Although LACCD resumed in-person operations last week, Román said the district wants to be flexible with students and staff whose lives have been upended by the fires.
“It is important for us to continue instruction,” he said. “It’s a balance between health and safety and ensuring that students can finish their courses.”
Glendale Community College also reopened for in-person classes last week, although at least a dozen employees and 20 students lost their homes and dozens more had to evacuate. While officials continued trying to make contact with the 600 students who live in evacuation ZIP codes, the college was also offering extra paid leave for some employees, raising money, supplying students with laptops and helping people connect with other resources.
Tzoler Oukayan, dean of student affairs at Glendale CC, said the college was allowing students to withdraw from their classes without facing a penalty.
“The challenge is that a lot of our students in these areas didn’t – and some still don’t – have power. Access to the internet and their classes has been very challenging,” she said. “It was important for us to open up campus and give people a place to just be.”
Empathy and compassion will also be a priority for Mount St Mary’s University president Ann McElaney-Johnson when her campus reopens. The university’s Chalon campus – which is about three miles from the burn path of the Palisades fire – was still under evacuation orders and four faculty members so far had lost their homes.
“The impact of the fire – once we’ve ascertained what it is – is going to be tremendous. So, we really want to make sure we’re caring for our community as we move forward,” McElaney-Johnson said, adding that the university was using money from its operations budget to provide staff and students with financial assistance. “We’ll pick up where we need to, but there will be special attention. Some of the plans for different projects can get put on hold. Right now, the only thing that really matters is the safety and well-being of this community.”
‘Healing more than academics’
That’s the approach California State University, Chico took in 2018, when it reopened two weeks after the Camp fire destroyed the homes of more than 300 faculty, staff and students.
“We made sure that we had all of the exceptions and support systems in place to prioritise the people who were part of our community, to make sure our eye was on their long-term success,” said Ashley Gebb, executive director of communications at Chico State. “We were focused on healing more than academics.

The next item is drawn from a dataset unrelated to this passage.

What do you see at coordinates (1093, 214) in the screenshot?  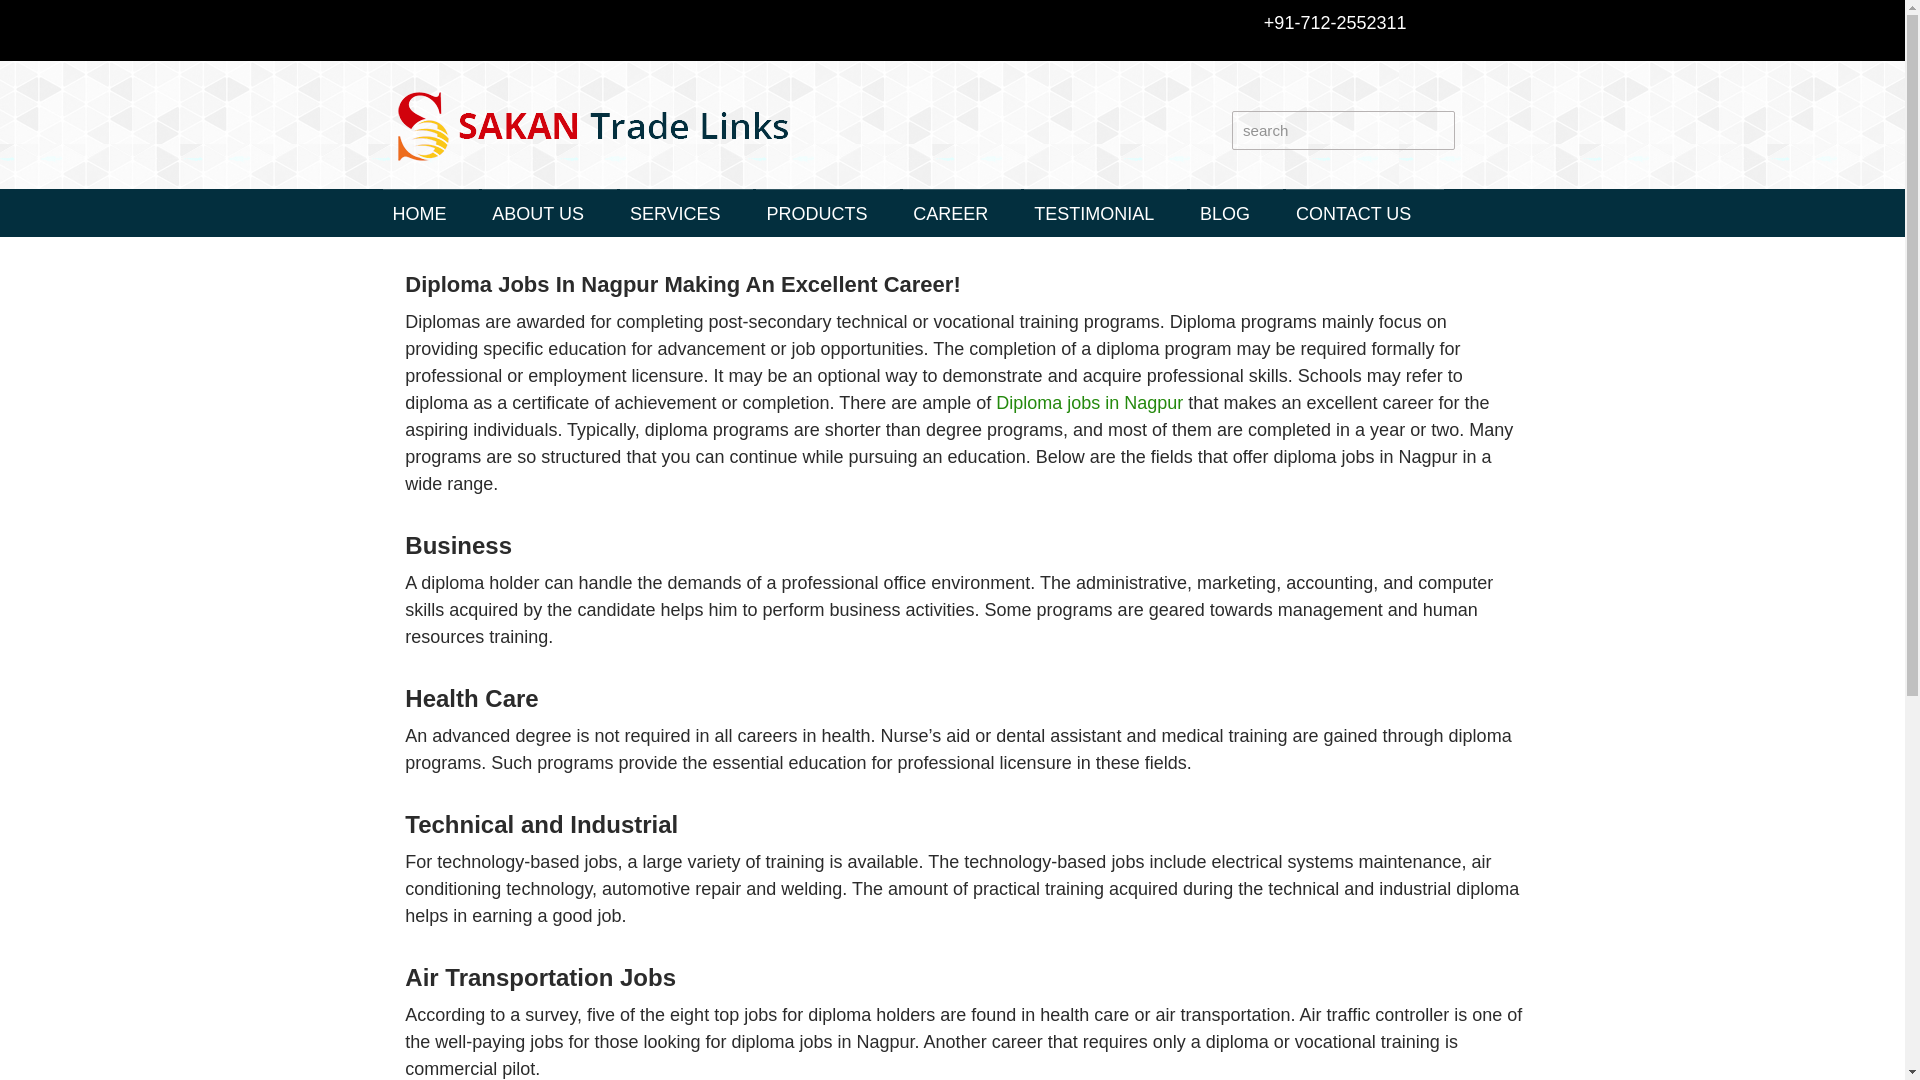 I see `TESTIMONIAL` at bounding box center [1093, 214].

It was about how we could get students to the end of semester with their well-being as a priority.”
While Gebb said Chico State was “one of the first to have a community levelled by a fire like this”, this month’s fires in Southern California have proven that catastrophes of this scale are becoming more common.

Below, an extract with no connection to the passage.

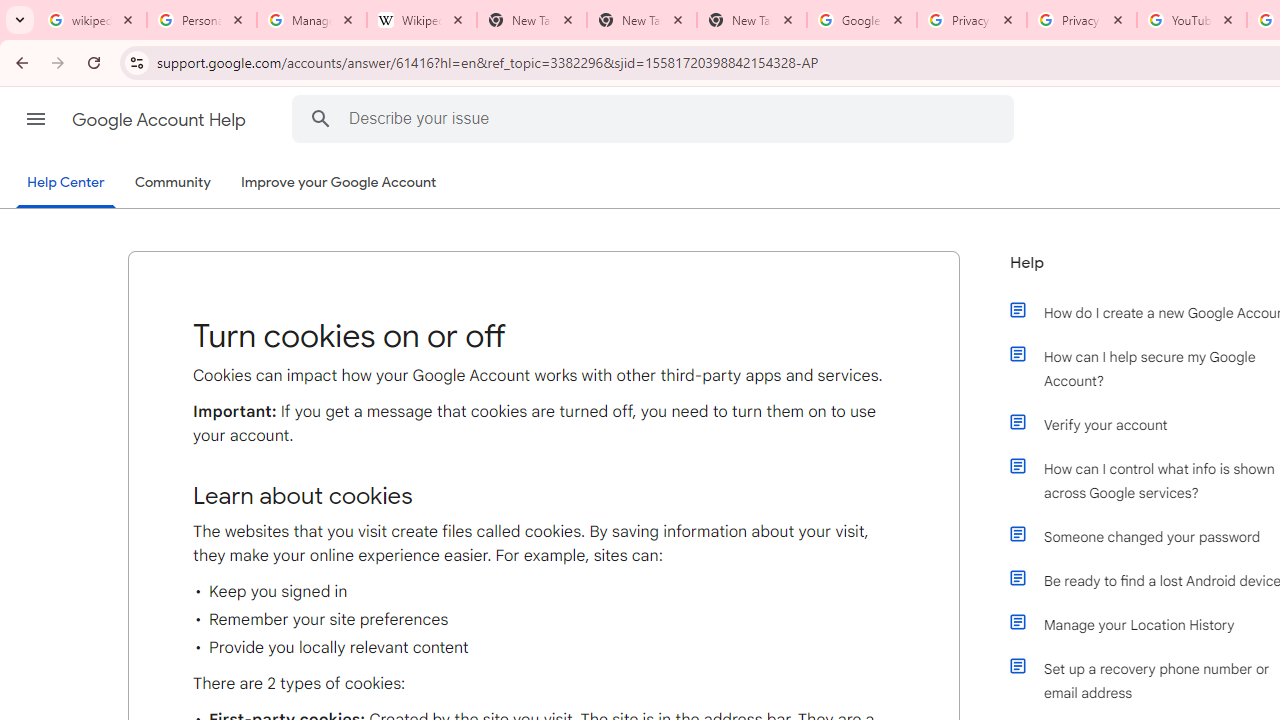 The width and height of the screenshot is (1280, 720). Describe the element at coordinates (339, 183) in the screenshot. I see `Improve your Google Account` at that location.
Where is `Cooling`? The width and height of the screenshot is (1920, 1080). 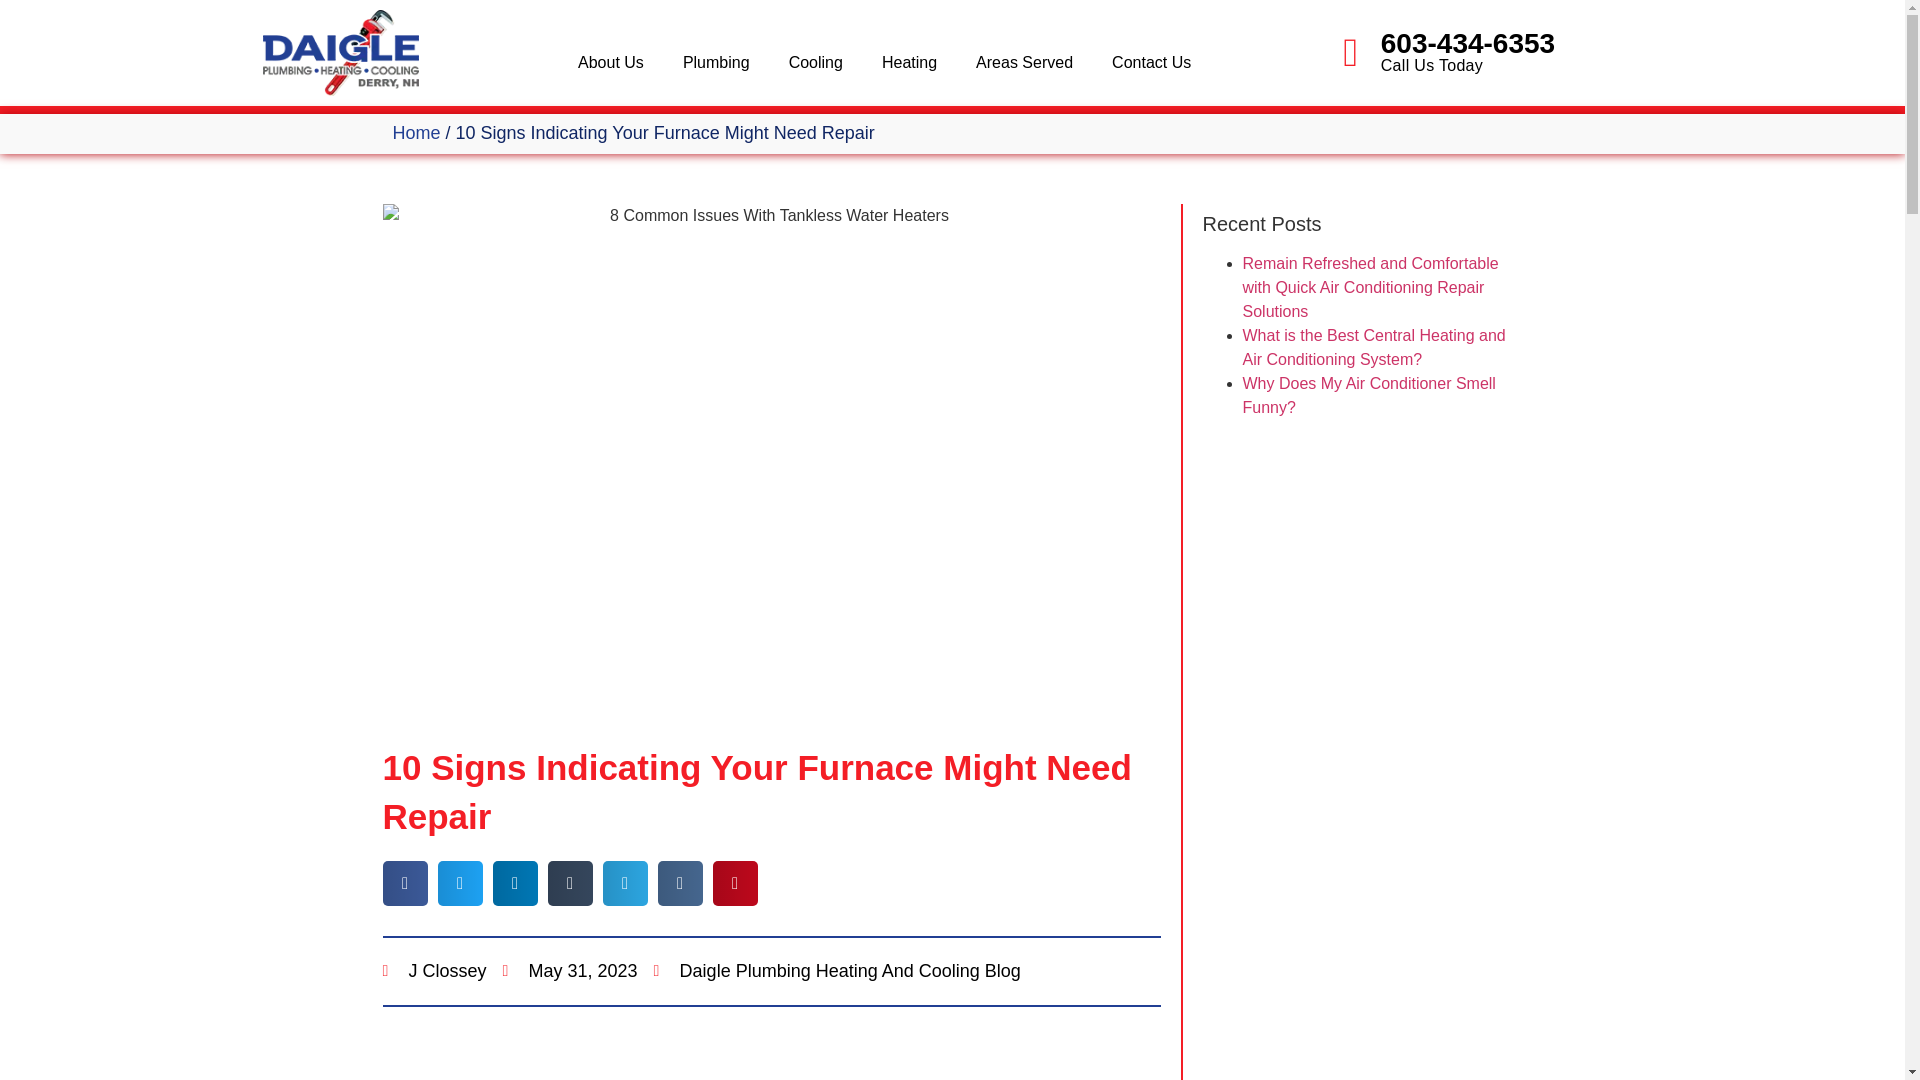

Meredith Leigh, climate programmes manager for Second Nature, a non-profit focused on higher education’s role in climate action, said it was a signal that universities across the country should be prepared to navigate increasingly drastic events.

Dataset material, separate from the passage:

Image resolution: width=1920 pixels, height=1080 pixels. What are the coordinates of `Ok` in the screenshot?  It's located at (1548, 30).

“While campuses across our network have taken steps to increase climate resilience and adaptation, the scale and impact of the current fires (as well as recent floods in the East) is novel in its intensity,” she said. “In this way, the biggest lesson for campuses across the nation is to shift the mental model for resiliency and emergency management – away from planning and implementation based on what has happened in the past, toward what are certain to be more frequent and intense events that previously seemed unimaginable.”
This is an edited version of a story that first appeared on Inside Higher Ed.